**Exercise**:
Return every line from the records below with the string "each".

Extracted data entries:
==========
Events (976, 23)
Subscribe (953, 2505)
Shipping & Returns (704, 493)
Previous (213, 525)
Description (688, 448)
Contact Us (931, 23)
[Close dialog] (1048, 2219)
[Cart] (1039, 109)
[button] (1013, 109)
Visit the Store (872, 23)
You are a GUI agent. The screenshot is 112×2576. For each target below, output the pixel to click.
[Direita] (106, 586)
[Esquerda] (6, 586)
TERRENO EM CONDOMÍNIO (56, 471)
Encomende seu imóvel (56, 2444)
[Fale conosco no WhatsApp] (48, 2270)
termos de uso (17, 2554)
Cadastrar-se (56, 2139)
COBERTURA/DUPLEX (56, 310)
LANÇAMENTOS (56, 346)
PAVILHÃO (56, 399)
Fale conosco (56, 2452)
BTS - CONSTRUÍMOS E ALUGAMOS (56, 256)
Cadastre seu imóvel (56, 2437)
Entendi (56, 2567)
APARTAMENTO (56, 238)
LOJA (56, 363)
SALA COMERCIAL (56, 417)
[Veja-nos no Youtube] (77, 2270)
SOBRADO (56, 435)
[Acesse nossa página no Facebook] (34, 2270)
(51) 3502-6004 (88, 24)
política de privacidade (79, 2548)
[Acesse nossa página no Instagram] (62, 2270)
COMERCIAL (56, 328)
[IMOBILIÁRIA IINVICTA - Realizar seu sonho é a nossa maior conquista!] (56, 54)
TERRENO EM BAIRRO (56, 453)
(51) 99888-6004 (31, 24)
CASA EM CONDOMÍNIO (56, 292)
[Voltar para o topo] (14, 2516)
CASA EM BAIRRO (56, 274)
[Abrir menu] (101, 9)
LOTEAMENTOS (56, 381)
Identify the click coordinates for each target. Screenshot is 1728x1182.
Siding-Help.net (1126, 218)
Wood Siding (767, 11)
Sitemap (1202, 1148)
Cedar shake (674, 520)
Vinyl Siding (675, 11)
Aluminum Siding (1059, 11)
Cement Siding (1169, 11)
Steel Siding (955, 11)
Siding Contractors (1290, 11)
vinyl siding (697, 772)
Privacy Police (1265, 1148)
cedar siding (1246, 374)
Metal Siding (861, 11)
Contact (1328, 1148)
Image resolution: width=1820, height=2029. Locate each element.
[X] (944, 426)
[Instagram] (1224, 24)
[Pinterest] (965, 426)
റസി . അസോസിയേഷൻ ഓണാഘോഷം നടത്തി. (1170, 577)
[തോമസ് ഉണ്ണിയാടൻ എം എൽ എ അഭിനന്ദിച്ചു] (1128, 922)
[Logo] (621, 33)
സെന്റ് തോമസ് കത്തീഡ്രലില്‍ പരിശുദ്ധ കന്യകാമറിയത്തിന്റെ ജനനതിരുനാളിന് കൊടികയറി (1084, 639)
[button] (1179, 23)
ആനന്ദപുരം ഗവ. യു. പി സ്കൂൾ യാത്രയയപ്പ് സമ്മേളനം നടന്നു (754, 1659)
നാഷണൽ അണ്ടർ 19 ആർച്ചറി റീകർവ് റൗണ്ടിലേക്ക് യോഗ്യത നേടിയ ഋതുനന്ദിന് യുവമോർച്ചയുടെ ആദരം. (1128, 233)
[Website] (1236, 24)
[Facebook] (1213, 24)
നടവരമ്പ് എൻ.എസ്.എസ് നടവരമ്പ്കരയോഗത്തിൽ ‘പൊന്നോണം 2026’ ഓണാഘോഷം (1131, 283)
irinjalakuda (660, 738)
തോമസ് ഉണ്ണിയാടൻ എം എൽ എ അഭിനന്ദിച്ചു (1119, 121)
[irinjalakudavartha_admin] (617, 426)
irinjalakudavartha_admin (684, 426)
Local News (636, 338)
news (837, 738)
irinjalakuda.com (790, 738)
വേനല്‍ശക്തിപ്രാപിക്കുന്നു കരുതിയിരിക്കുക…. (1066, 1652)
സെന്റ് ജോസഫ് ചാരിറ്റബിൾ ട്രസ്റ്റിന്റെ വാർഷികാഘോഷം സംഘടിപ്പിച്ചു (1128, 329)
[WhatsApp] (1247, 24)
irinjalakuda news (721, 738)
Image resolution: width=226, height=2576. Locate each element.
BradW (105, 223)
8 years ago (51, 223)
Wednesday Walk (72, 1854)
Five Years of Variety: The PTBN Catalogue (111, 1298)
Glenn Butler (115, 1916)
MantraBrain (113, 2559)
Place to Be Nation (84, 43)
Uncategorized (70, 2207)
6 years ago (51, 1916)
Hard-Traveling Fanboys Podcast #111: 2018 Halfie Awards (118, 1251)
==========
**Task result**:
You are a GUI agent. The screenshot is 112×2576. For each target below, output the pixel to click.
Identify the click coordinates for each target. Screenshot is 1728x1182.
Image resolution: width=1820, height=2029. Locate each element.
Image resolution: width=226, height=2576. Locate each element.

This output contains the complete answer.